Good night, you Princes of Maine, you Kings of New England.
I’ve been reading The Cider House Rules. Or rather, re-reading it. Has this ever happened to you? You can’t remember actually reading a book, but as you read it becomes more and more familiar, as if this is a terrain you have crossed before, but don’t actually remember traversing. Is this a sign of aging? How many books have I forgotten that I’ve read; how many memories have I forgotten I had?
Getting off track. But for some reason, The Cider House Rules is bringing back memories of high school. Perhaps because I once knew a guy who was a John Irving fan, and to this day he’s one of the only guys I know who reads fiction and we no longer talk and I miss him and I am sad about that. Perhaps because high school was when I discovered Irving, in all his funny, sick, twisted glory. Perhaps because it reminds me of that giddy feeling I used to get when I would sneak a book into my classes and read surreptitiously, most of the time unnoticed. I didn’t realize that I missed that feeling of walking around in a daze, the real world just a screen in front of you because your head is still in the book, wondering what’s happening to the characters, impatient to know what happens next. Being so immersed in a book gives daily life a brittle fakeness.
Is it a democratic society that condemns people to the accident of conception? What are we-monkeys? If you expect people to be responsible for their children, you have to give them the right to choose whether or not to have children. What are you people thinking of? You’re not only crazy! You’re ogres!

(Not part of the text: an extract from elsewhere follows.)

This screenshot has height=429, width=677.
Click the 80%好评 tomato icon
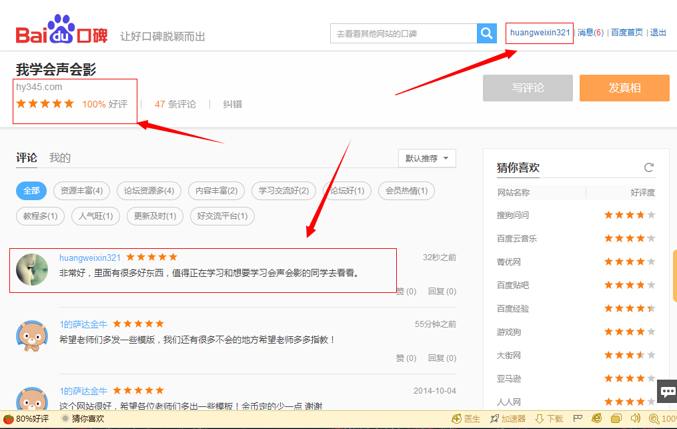coord(9,418)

I’d forgotten how truly funny Irving is, how he can look at the utterly macabre with a wry, grimacing eye. And Homer Wells! Oh Homer, Homer. In my mind Homer Wells will forever wear the face of Tobey Maguire, which is unfortunate, since the movie (while very, very good) actually does not resemble the book at all (but the screenplay was by Irving so I have no quarrel with it). Homer, what can I say? You alternately want to hug him to your chest, this forever orphan, and then hold him at arm’s length and look at him and think ‘you strange, strange creature’. And Dr. Larch! Was any ether-imbibing, abortion-giving, revisionist historian doctor ever so lovable?
I’ve been thinking a lot lately about the past. (pause for beat). Oh, who am I kidding. I think about the past a lot, all the time. More than normal people do, I’ve realized. It has been pointed out to me that my inability to let go of people who are no longer in my life and things that are no longer true — is emotionally debilitating. And I’m not sure what my being haunted by the past has to do with The Cider House Rules, but it does.

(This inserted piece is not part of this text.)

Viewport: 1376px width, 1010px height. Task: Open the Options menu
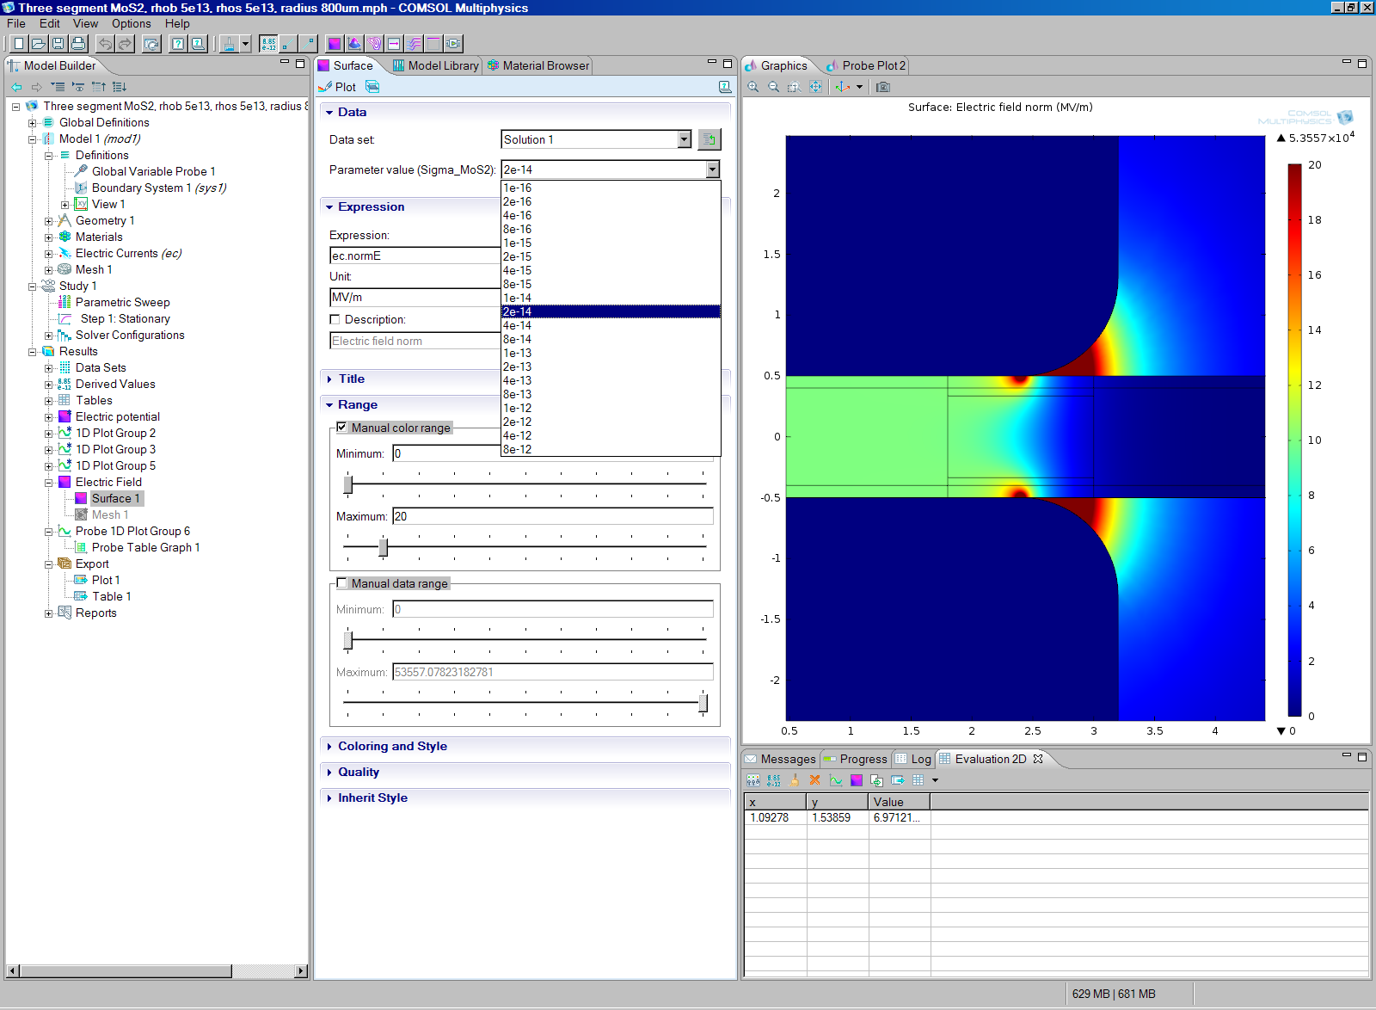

When time passes, it’s the people who knew you whom you want to see; they’re the ones you can talk to. When enough time passes, what’s it matter what they did to you?
I’ve realized that so many of the books I read eventually come to mean much more than their content. And so The Cider House Rules is about Homer Wells and Wilbur Larch and abortion and orphans and fatherhood but for me it will also always be about the dusty chalkboard smell of a Malaysian high school classroom, about a friend I lost and the kind of pain that dulls into an ache that will never go away.
Reading The Cider House Rules makes me so happy and fills me with such loss.
What is hardest to accept about the passage of time is that the people who once mattered the most to us wind up in parentheses.